Screenshot grounding data:
------------------------------------

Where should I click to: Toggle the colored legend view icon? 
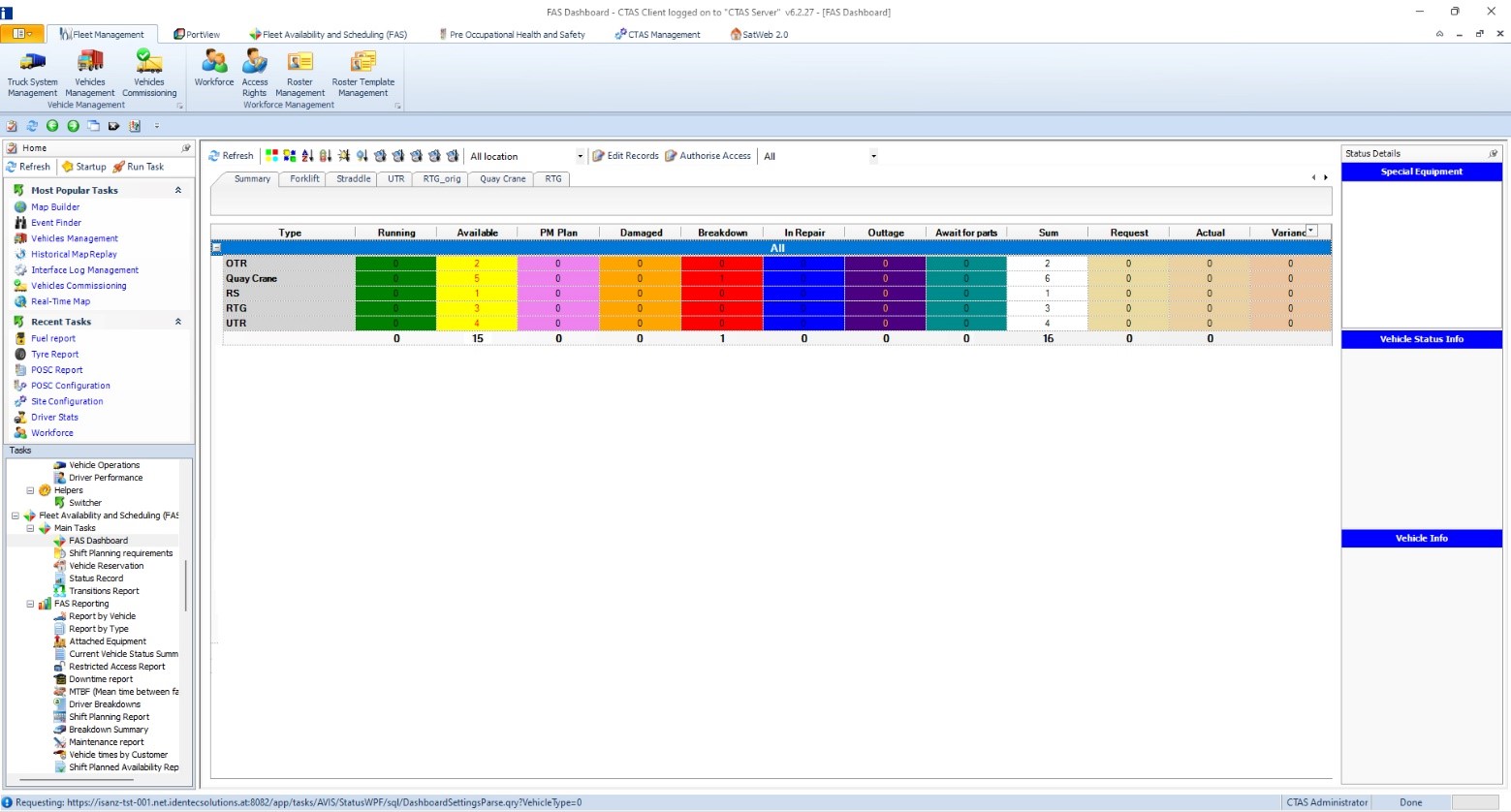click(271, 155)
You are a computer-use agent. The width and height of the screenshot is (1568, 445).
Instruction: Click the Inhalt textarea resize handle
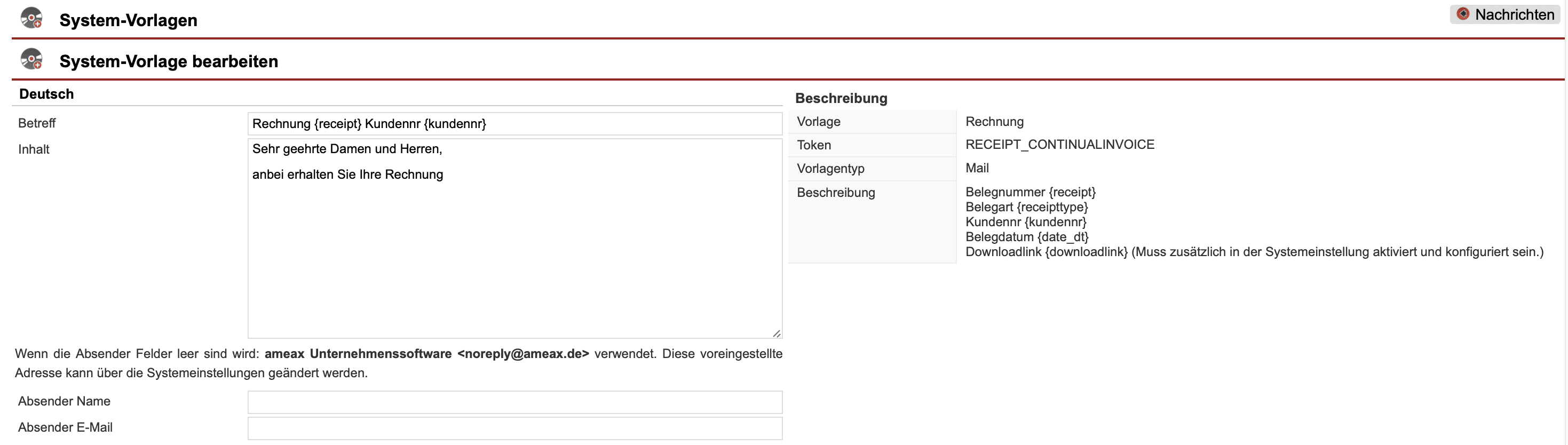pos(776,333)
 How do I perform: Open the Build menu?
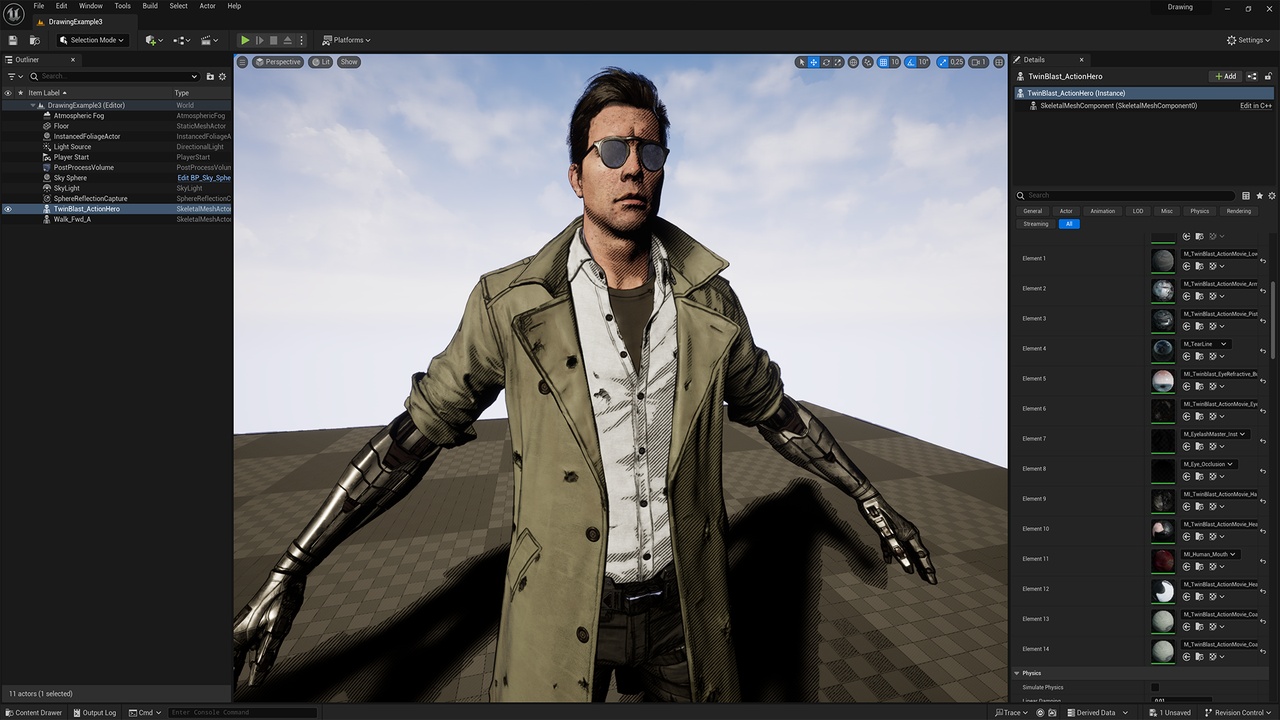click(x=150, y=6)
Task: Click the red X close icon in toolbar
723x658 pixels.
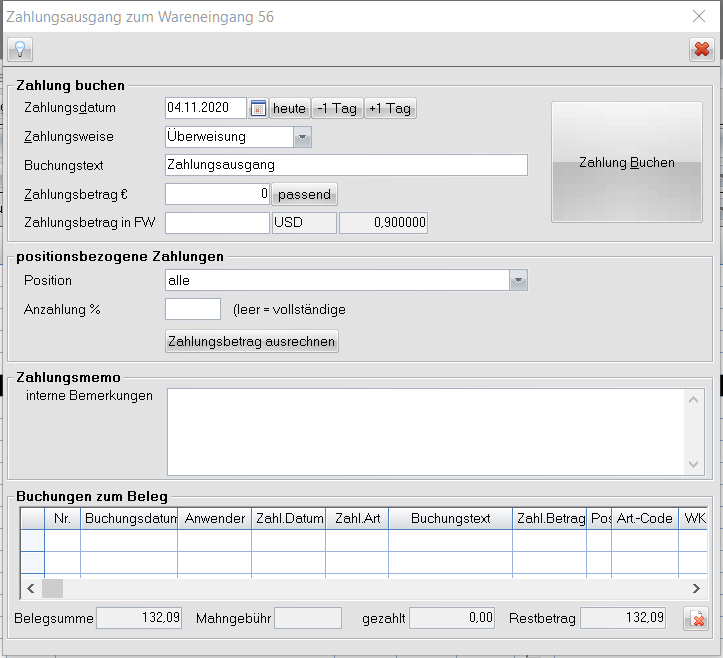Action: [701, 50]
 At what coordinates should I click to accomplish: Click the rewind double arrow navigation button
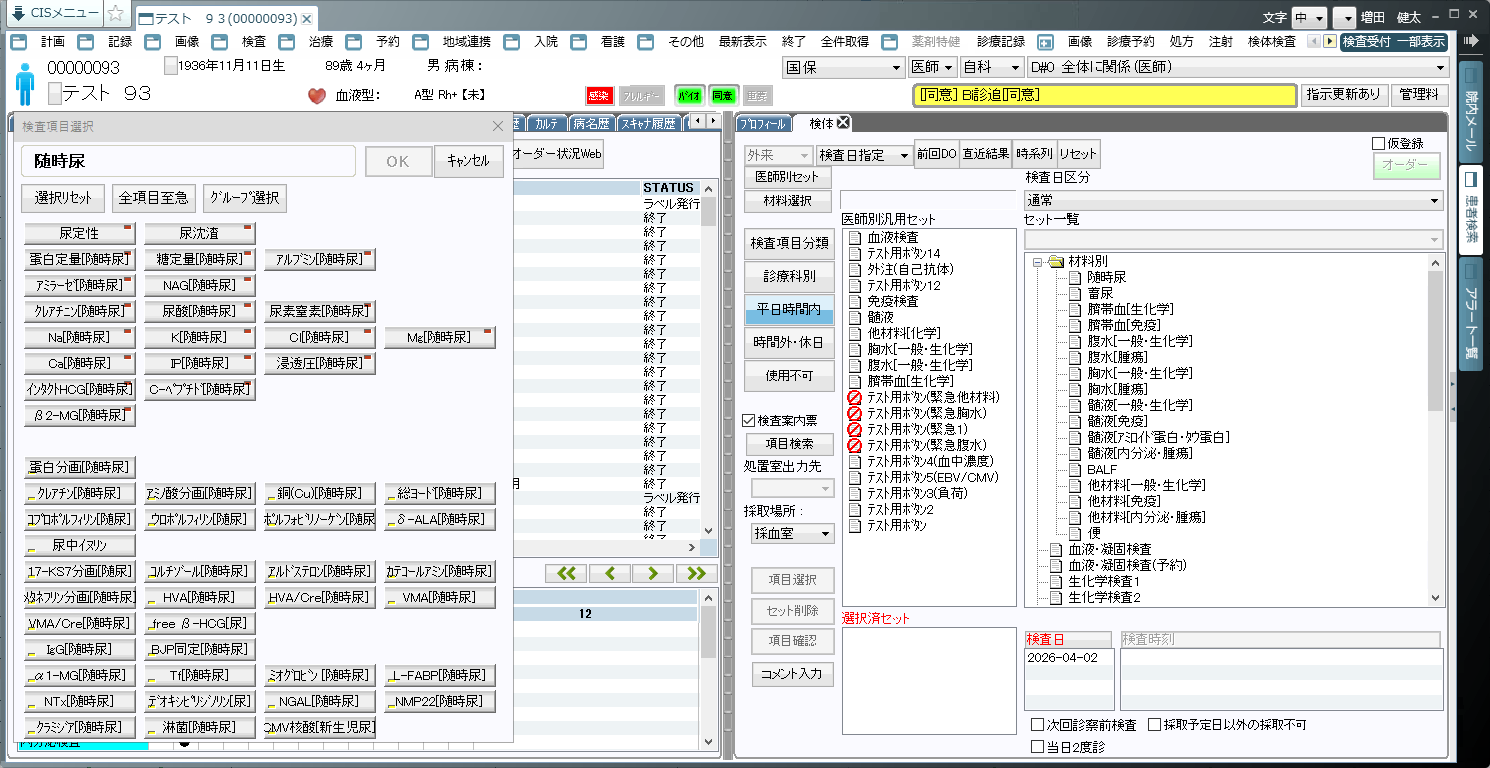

------------------------------------

Only the text is to be copied: please reproduce the records exactly and drop the pictures.

SOLUTION TO THIS TASK:
Where should I click to: Toggle the colored legend view icon? 
click(271, 155)
You are a computer-use agent. The width and height of the screenshot is (1568, 445).
Instruction: Click the Inhalt textarea resize handle
pos(776,333)
 How do I perform: Open the Build menu?
click(x=150, y=6)
Task: Click the red X close icon in toolbar
723x658 pixels.
Action: [701, 50]
 At what coordinates should I click to accomplish: Click the rewind double arrow navigation button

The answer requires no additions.